Myelin is fatty material that coats and protects the ends of nerve cells. The loss of myelin and myelin-producing cells impairs the ability of nerves to conduct signals. A severe loss may lead to erosion of nerve tissues and result in permanent damage.
"In people with MS that is relapsing-remitting, the body can replace myelin that has been stripped away," explained Teresa L. Wood, Ph.D., the study's lead investigator. "But, after repeated attacks, that process of replacement no longer functions well," she added.
"Our data demonstrate that a novel cellular pathway, called the mammalian target of rapamycin (mTOR), regulates the generation of new myelin-producing cells (oligodendrocytes) and the production of myelin in immature rodent cells," Wood said. She is a professor in the Department of Neurology & Neurosciences and the Rena Warshow Chair in Multiple Sclerosis at the UMDNJ-New Jersey Medical School.

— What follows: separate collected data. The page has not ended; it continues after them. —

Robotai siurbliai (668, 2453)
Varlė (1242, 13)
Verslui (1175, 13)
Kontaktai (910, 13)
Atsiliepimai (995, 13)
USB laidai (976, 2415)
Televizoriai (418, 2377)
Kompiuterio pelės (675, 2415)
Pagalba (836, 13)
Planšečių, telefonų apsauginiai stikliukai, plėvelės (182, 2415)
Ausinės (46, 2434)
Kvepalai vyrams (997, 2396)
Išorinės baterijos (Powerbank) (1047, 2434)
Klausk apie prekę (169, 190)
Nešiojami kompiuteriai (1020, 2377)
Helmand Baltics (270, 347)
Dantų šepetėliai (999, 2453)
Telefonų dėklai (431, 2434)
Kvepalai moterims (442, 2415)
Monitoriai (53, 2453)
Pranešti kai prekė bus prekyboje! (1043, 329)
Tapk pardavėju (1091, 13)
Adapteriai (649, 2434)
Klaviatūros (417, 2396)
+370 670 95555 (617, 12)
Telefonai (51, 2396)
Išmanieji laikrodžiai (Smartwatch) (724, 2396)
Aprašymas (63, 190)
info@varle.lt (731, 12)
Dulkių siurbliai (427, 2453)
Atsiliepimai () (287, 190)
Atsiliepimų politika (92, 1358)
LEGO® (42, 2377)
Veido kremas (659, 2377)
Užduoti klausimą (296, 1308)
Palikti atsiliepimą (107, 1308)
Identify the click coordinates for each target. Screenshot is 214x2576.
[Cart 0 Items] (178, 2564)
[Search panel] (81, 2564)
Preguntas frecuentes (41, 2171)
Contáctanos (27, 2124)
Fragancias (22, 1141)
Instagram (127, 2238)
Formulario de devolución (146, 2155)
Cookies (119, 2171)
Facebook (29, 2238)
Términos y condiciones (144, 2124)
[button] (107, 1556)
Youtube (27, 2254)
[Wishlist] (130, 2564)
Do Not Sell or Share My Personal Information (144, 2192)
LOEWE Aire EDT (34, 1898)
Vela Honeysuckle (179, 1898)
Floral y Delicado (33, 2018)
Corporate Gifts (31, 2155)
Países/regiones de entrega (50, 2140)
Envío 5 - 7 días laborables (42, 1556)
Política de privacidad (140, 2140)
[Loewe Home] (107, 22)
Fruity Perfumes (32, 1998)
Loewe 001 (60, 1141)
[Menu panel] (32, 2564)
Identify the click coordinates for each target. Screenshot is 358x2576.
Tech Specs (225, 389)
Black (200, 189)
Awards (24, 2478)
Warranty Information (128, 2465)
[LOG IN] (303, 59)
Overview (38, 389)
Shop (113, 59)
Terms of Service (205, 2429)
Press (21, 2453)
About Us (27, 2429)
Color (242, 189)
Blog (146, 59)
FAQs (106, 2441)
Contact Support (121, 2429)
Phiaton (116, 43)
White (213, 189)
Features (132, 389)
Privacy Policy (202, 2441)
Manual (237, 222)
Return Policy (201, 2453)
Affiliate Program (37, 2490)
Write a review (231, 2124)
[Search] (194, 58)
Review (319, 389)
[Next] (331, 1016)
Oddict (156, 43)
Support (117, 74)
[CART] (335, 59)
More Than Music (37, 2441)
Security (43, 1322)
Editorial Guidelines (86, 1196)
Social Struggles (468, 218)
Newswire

More work is needed to determine if the key to reactivate remyelination is to stimulate the pathway or if environmental impediments, such as inflammation, also must be overcome to allow the pathway to function normally. "Now at least we know a target to go after to promote repair," she said.
The researchers' work may also lead to new therapies for other disorders where the myelin-producing cells are affected, such as autism, Alzheimer's disease, and perinatal brain injury.